- Passwords are cumbersome, ineffective, and involved in 80% of hacking-related data breaches — but they are deeply entrenched in our personal and work cultures.
- New research shows companies are working to get rid of passwords entirely, and new AI technologies can now authenticate identities by voice patterns or how you text.
- Next week, 45,000 cybersecurity professionals will convene in San Francisco to show off the latest tech vying to replace passwords — but can the security industry find consensus on universal solutions?
- Visit Business Insider's homepage for more stories.
Everyone seems to hate passwords. They're hard to remember, a hassle to reset — and they don't work. About 80% of hacking-related breaches each year involve stolen or weak passwords, according to Verizon's Data Breach Investigations Report.
New research, tech, and alliances suggest we may finally be making progress in getting rid of them. In a new survey of 2,500 IT professionals, who often oversee companies' new security approaches, two-thirds of the respondents said their companies would adopt passwordless authentication for employees and customers.
And last week, Apple joined the FIDO Alliance, an association that advocates new authentication standards to help reduce reliance on passwords. Microsoft, Google, Intel, and other big companies are already FIDO members, and Apple was seen by some as a holdout. Microsoft has also said it's working to kill off passwords, at least for internal use.
Passwords will also come under scrutiny as 45,000 cybersecurity workers convene in San Francisco next week for the RSA Conference, where "The Human Element" is the theme and dozens of talks and sessions will discuss identity-authentication methods besides remembered passwords.
"Passwords are for tree houses," said the legendary social-engineering hacker Frank Abagnale, who is the subject of the movie "Catch Me If You Can" and will speak at the conference on the link between passwords and terrorism. Abagnale is an evangelist for Trusona, a startup that produces software for large enterprises, including Aetna and Nippon Telegraph and Telephone, to build passwordless authentication for their users.
Another company bringing new password-killing methods to RSA is Nuance, which makes enterprise software that uses conversational artificial intelligence to prevent financial fraud.

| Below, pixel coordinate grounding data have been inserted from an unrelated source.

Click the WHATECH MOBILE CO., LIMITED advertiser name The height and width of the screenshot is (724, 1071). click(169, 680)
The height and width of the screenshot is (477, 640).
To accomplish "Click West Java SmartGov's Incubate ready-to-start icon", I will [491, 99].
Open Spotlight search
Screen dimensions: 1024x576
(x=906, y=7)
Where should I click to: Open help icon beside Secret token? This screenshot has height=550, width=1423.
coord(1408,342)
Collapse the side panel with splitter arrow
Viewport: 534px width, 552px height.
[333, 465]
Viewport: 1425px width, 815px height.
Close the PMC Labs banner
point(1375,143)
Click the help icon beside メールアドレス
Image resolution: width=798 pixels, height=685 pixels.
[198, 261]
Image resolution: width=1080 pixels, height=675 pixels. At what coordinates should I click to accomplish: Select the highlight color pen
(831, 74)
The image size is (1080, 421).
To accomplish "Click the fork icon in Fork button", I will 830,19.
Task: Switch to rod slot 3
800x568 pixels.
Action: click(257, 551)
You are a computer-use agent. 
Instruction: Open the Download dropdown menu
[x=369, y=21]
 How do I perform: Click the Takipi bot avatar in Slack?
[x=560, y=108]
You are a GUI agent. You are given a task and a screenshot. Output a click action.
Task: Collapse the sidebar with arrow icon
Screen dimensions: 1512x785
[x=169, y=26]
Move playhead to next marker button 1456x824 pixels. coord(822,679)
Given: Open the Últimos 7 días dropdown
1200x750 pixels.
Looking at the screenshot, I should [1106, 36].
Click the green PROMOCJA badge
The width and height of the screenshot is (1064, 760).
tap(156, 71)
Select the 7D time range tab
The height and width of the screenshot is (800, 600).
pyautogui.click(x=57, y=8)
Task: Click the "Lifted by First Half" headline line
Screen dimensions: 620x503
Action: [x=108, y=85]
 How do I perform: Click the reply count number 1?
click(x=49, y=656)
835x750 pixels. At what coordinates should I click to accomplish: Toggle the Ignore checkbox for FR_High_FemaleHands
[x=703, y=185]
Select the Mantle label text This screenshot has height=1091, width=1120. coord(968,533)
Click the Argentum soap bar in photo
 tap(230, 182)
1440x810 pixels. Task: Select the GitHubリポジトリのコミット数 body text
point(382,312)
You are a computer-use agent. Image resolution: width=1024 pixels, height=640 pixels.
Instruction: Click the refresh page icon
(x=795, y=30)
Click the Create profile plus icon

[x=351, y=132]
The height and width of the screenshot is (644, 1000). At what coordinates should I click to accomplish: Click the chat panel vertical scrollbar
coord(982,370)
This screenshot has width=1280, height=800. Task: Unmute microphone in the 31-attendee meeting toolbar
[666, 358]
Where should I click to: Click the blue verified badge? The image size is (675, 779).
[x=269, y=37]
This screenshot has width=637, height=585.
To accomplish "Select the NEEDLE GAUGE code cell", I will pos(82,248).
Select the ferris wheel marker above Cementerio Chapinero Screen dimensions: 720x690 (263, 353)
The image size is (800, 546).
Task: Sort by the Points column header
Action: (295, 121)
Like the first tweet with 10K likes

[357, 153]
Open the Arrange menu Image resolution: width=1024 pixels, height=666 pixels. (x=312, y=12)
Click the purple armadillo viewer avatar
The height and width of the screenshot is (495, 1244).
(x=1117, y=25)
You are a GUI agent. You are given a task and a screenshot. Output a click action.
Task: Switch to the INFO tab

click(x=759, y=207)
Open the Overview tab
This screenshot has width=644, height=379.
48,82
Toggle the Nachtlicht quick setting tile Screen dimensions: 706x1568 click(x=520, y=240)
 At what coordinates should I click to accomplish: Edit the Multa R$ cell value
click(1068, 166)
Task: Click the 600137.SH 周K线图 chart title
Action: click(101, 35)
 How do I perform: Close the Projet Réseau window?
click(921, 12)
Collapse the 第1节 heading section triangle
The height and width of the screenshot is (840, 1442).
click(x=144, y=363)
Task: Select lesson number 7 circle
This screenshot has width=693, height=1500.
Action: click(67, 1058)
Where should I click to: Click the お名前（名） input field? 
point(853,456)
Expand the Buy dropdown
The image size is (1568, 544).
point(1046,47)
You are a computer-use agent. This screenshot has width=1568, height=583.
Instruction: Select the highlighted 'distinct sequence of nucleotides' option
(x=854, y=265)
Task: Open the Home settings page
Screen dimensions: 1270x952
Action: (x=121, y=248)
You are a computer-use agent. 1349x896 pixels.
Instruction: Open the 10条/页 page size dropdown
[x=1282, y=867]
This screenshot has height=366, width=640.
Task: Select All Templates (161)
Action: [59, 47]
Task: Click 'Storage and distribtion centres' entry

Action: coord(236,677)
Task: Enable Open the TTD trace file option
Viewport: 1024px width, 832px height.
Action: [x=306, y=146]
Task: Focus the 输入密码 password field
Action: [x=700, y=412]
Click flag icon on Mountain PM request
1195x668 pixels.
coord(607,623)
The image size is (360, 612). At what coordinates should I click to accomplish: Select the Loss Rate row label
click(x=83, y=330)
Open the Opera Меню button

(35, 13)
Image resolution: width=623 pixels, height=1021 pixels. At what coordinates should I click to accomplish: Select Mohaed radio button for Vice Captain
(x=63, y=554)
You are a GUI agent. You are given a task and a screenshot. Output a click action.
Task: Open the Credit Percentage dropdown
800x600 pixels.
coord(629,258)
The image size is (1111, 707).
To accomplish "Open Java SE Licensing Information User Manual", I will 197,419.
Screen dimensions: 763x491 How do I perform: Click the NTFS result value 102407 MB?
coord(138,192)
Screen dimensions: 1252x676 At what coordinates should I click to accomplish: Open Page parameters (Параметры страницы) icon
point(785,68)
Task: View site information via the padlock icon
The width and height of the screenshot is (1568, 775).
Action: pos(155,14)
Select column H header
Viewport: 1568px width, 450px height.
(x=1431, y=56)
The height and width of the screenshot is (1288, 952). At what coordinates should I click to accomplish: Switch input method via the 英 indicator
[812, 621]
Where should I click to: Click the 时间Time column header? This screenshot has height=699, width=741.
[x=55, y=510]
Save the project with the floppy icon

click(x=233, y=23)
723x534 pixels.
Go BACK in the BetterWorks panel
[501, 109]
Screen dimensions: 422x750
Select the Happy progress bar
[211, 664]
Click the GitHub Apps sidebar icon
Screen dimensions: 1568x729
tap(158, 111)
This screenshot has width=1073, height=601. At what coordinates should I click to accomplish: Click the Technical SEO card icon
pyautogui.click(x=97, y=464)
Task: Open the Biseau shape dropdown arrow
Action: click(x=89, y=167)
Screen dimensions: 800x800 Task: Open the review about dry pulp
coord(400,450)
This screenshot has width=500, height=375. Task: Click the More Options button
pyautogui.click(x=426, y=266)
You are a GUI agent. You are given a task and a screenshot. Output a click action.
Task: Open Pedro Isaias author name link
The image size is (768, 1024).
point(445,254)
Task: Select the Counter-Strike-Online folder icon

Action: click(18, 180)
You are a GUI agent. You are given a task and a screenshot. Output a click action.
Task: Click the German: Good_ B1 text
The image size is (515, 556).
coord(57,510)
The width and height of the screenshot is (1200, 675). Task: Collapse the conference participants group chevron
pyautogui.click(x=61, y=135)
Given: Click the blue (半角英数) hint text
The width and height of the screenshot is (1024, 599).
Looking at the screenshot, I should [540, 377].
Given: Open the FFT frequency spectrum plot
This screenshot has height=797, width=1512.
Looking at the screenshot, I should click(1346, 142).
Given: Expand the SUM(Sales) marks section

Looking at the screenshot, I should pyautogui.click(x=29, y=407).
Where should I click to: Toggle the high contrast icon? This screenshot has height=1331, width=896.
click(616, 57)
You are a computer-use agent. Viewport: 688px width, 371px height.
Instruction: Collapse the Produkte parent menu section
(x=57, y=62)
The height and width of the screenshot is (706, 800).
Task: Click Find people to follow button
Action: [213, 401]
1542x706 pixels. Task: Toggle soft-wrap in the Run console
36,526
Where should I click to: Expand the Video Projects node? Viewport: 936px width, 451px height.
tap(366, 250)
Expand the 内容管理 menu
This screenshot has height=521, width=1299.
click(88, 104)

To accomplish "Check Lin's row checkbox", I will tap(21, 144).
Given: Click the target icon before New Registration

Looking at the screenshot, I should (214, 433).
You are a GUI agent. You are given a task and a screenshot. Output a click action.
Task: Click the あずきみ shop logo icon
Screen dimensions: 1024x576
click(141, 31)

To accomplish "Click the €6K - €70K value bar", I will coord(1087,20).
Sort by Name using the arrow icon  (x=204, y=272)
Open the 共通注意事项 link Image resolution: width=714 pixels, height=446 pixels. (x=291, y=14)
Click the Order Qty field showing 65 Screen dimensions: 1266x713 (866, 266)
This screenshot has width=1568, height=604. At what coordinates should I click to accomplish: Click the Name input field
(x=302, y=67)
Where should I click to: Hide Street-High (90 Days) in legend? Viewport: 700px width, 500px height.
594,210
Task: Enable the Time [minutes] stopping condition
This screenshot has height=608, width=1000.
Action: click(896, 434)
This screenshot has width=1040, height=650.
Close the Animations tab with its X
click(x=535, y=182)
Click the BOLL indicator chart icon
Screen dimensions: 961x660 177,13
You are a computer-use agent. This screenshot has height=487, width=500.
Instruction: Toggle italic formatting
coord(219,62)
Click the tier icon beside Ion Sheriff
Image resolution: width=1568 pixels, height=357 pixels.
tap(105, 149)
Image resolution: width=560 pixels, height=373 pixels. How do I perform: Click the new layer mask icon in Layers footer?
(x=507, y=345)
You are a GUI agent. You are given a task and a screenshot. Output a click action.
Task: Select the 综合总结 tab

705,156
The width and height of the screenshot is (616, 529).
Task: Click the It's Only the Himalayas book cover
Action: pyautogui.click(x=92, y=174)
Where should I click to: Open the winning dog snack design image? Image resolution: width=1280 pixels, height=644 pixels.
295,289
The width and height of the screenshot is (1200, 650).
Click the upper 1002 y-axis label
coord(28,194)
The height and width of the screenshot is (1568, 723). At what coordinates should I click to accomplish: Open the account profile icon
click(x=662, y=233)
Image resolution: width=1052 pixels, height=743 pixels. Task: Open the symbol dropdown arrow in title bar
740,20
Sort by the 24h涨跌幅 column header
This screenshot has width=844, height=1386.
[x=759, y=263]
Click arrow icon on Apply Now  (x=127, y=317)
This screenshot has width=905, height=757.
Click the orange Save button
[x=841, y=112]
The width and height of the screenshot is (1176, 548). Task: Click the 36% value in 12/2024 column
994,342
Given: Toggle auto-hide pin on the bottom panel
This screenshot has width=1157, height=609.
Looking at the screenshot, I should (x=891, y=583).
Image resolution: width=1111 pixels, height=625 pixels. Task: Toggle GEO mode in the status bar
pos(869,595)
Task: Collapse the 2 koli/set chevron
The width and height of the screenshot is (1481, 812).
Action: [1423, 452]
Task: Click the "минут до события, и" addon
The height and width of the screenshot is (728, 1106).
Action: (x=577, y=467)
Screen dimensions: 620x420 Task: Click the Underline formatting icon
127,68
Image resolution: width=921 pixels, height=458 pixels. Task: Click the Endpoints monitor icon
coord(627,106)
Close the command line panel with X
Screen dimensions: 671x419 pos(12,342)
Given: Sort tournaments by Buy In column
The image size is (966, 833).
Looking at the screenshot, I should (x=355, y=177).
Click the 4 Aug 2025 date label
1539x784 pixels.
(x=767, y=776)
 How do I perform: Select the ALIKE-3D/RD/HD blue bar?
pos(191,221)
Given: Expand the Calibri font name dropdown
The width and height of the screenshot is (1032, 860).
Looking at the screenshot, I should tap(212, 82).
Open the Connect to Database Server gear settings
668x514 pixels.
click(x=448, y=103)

The company's biometrics can identify and verify customers on the phone based on patterns of speech, vocabulary, and even how someone taps on a phone when they text.
Despite all the research and tech that has been employed to dump passwords, we still have a long way to go. Forty-two percent of the same IT pros who said their companies would dump passwords said some users in their companies still use sticky notes to keep track of the codes, according to a Ponemon Institute survey sponsored by Yubico, a Silicon Valley provider of hardware authentication security keys.
Why has it been so hard to get from sticky notes to passwordless authentication? Passwords are entrenched in society, and while alternatives are popping up everywhere, consensus is slow to gel.
"Passwords have long been the de facto standard for protecting sensitive data," Steve Povolny, the head of advanced-threat research for the cybersecurity firm McAfee, said. "These days, there are many options that could take the place of the password and, in several instances, already have."
But the variety options combined with technical limitations make a unified solution difficult.
A December report from the analyst firm Gartner said the many options for doing away with passwords may be a key part of the challenge.
"There are many ways to eliminate passwords, improving the user/customer experience and/or enhancing security; however, technological constraints make a universal approach elusive. Security and risk management leaders … need a cohesive strategy across key use cases," the report said.